Se disparan las desapariciones
Los obispos advierten que estos sitios «atentan directamente contra la dignidad sagrada de la persona humana, creada a imagen y semejanza de Dios». Asimismo, han señalado la «omisión irresponsable de las autoridades ante uno de los problemas más críticos que enfrenta el país: la desaparición de personas». En este sentido, han destacado que «aunque bajaron un 15% los asesinatos dolosos, se trata de ocultar que han crecido un 40% las desapariciones», afectando principalmente a jóvenes.
En su pronunciamiento, los obispos han reconocido «la extraordinaria labor de las madres en búsqueda y de las diversas organizaciones ciudadanas que, impulsadas por su dolor, valentía y tenacidad, son quienes verdaderamente logran avances en la búsqueda de sus seres queridos y hacen descubrimientos decisivos que mantienen vivo el grito de justicia».
Alianzas entre la clase política y los narcos
Por ello, han exigido a las autoridades mayor transparencia y eficiencia en las investigaciones, así como el fortalecimiento de los mecanismos de búsqueda e identificación de personas desaparecidas.
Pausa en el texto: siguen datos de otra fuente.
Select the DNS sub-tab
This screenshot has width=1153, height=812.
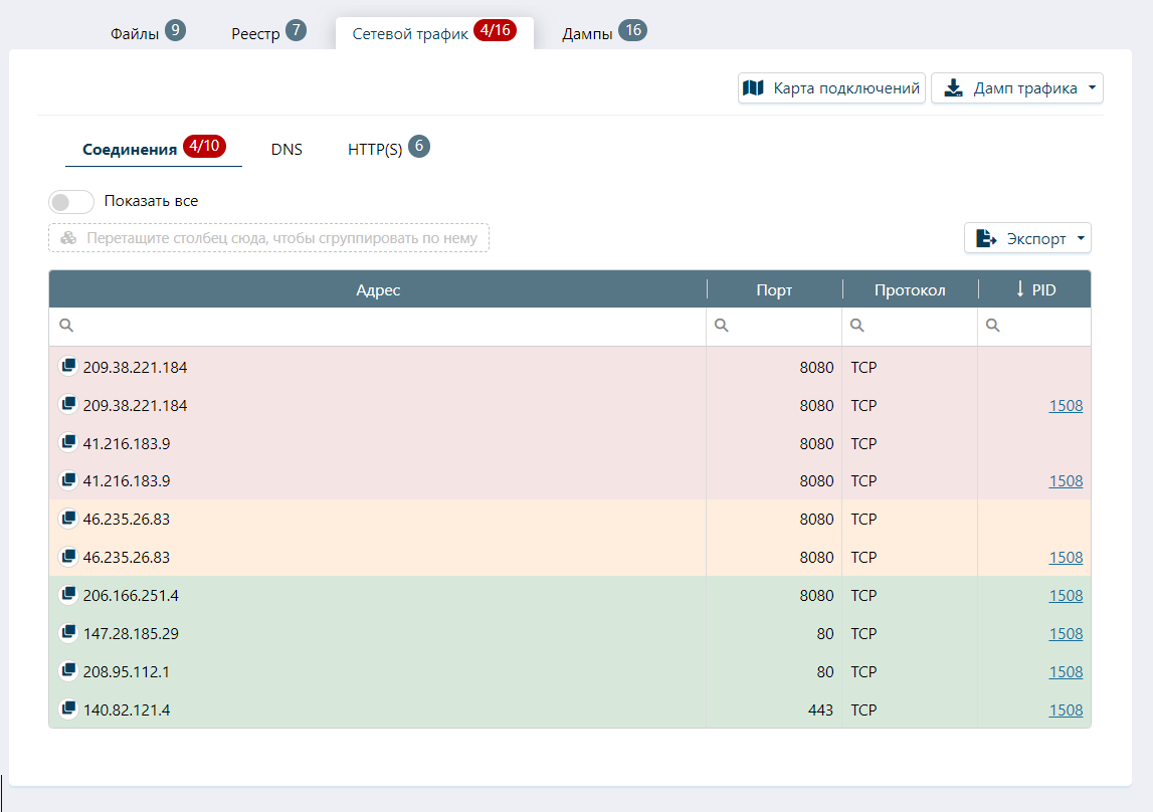286,149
También han pedido la implementación de «políticas efectivas para prevenir estos crímenes atroces y asegurar su no repetición, incluso rompiendo definitivamente con las alianzas que puedan existir entre el crimen organizado y ciertos círculos políticos».
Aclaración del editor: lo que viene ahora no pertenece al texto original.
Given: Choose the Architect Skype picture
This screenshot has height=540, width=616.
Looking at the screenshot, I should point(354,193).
Finalmente, la Iglesia ha reiterado su disposición a colaborar y ofrecer espacios de diálogo y acompañamiento a las víctimas. «En este tiempo de Cuaresma, invitamos a toda la comunidad católica a intensificar nuestras oraciones por las personas desaparecidas y sus familias, a ser activamente solidarios con los grupos de búsqueda y a trabajar juntos para construir la paz», concluye el comunicado de los obispos.